> TASKS AND EXERCISES
A. In the forum post, how many parameters did the other person's function have?
B. Output the entries from the line with "coordinates (22, 342)." to the line with "Looking at the image, I should click on (654, 31)." as a JSON list of strings, one string per line, with blank lines omitted.

> PAGE EXTRACT
*** Block opens ***

I will expand here on a comment I made to When a method has too many parameters? where the OP was having minor problems with someone else's function which had 97 parameters.
I am a great believer in writing maintainable code (and it is often easier to write than to read, hence Steve McConnell(praise be upon his name)'s phrase "write only code").
Since statistics how that most car accidents happen at junctions and my experience (ymmv) shows that most "anomalies" occur at interfaces, I will list some things that I do to attempt to avoid misunderstandings at interfaces and invite your comments if I am going badly wrong.
But, more importantly, I invite your suggestions for making things even more prophylactic (see, there is a question after all - how to improve things?).
Adequate documentation, in the form of (up to date) DoxyGen format comments describing the nature and porpoise of each parameter.
absolutely NO back-door shenanigans with global variables as hidden parameters.
try to limit parameters to six or eight. If more, pass related parameters as a structure; if they are not related then seriously reconsider the function. If it needs so much information, is it too complex to maintain? Can it be broken down into several smaller functions?
use the CONST as often as possible and meaningful.
a coding standard that says that input parameters come first, then output only, and finally input/output, which are modified by the function.

*** Block closes ***

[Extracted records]
*** Block opens ***

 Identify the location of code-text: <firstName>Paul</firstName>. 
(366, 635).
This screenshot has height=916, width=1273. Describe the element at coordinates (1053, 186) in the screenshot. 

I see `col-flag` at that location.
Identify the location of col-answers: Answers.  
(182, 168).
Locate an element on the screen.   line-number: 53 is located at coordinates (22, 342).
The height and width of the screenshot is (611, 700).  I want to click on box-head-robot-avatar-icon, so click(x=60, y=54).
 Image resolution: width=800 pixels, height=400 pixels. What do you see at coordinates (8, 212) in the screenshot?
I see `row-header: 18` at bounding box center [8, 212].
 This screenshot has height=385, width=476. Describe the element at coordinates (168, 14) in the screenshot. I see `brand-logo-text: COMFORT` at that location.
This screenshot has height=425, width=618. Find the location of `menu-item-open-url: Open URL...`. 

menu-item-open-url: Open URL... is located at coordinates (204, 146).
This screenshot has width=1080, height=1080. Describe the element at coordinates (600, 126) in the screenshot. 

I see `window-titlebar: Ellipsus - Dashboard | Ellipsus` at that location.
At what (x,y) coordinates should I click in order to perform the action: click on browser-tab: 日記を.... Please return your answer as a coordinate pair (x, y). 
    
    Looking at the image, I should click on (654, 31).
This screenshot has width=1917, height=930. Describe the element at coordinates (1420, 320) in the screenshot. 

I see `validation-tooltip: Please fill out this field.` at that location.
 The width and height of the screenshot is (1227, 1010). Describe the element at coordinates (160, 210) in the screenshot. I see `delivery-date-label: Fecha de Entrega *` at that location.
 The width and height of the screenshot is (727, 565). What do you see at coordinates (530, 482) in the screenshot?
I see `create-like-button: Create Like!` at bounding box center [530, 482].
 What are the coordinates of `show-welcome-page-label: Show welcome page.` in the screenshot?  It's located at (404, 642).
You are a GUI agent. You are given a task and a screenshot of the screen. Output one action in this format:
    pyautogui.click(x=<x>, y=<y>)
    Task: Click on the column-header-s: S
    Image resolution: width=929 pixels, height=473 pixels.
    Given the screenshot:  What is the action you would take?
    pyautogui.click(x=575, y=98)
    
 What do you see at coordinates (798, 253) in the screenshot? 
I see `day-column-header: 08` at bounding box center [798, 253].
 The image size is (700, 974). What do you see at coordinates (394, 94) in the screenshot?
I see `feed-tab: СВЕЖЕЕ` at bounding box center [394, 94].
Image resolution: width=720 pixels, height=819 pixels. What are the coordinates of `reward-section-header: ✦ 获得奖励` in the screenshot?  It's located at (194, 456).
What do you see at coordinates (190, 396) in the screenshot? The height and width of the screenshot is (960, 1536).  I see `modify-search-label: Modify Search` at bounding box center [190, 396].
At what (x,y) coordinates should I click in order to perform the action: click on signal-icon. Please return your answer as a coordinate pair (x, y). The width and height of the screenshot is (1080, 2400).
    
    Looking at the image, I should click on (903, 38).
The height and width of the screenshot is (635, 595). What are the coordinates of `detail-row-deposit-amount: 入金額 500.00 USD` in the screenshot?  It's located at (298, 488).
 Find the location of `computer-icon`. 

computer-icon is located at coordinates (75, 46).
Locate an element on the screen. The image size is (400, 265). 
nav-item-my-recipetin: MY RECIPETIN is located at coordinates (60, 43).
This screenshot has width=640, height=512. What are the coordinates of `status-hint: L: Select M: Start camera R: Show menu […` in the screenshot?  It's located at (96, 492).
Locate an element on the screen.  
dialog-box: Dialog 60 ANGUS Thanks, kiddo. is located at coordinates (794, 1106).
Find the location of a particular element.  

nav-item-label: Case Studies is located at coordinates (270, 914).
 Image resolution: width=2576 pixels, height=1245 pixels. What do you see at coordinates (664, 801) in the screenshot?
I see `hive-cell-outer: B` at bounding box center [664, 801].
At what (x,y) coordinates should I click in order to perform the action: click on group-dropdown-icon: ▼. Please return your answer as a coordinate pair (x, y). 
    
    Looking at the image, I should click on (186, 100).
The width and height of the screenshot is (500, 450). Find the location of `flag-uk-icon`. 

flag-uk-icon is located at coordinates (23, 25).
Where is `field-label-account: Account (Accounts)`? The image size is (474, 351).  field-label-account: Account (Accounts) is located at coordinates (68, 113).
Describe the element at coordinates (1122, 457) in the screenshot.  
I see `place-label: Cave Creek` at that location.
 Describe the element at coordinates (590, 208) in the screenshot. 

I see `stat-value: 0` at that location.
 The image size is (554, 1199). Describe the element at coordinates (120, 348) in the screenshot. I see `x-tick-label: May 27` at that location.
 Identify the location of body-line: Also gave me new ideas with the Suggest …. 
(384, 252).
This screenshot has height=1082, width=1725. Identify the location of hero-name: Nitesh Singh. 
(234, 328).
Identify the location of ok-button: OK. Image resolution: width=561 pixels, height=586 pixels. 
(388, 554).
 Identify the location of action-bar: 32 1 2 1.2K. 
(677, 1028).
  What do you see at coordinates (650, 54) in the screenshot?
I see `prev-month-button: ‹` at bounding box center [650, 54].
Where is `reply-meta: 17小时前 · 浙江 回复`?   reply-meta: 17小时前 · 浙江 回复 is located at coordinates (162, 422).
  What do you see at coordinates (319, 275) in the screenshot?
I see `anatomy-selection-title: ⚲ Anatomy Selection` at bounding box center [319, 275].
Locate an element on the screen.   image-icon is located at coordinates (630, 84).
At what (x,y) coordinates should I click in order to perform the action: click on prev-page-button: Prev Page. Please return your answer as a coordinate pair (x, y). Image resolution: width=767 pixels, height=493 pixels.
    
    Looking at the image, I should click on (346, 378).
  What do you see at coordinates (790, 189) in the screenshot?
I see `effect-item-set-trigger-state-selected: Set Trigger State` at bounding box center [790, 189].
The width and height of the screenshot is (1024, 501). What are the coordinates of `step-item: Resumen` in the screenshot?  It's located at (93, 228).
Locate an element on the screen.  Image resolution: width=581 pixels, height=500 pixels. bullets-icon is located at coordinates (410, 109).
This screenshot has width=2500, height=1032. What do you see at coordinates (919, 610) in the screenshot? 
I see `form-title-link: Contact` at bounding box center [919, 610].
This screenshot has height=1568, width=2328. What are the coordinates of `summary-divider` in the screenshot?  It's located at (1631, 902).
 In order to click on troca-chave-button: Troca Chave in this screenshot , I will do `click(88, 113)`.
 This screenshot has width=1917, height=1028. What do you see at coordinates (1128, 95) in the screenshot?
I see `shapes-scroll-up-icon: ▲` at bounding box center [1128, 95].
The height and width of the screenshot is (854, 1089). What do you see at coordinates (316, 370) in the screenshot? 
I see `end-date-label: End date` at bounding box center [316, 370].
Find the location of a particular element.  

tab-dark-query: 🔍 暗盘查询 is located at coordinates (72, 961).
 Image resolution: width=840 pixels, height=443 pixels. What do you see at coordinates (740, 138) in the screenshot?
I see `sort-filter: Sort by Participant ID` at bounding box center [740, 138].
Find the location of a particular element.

*** Block closes ***

> TASK-BY-TASK ANSWERS
A. 97

B.
[
  "Locate an element on the screen.   line-number: 53 is located at coordinates (22, 342).",
  "The height and width of the screenshot is (611, 700).  I want to click on box-head-robot-avatar-icon, so click(x=60, y=54).",
  " Image resolution: width=800 pixels, height=400 pixels. What do you see at coordinates (8, 212) in the screenshot?",
  "I see `row-header: 18` at bounding box center [8, 212].",
  " This screenshot has height=385, width=476. Describe the element at coordinates (168, 14) in the screenshot. I see `brand-logo-text: COMFORT` at that location.",
  "This screenshot has height=425, width=618. Find the location of `menu-item-open-url: Open URL...`. ",
  "menu-item-open-url: Open URL... is located at coordinates (204, 146).",
  "This screenshot has width=1080, height=1080. Describe the element at coordinates (600, 126) in the screenshot. ",
  "I see `window-titlebar: Ellipsus - Dashboard | Ellipsus` at that location.",
  "At what (x,y) coordinates should I click in order to perform the action: click on browser-tab: 日記を.... Please return your answer as a coordinate pair (x, y). ",
  "    Looking at the image, I should click on (654, 31)."
]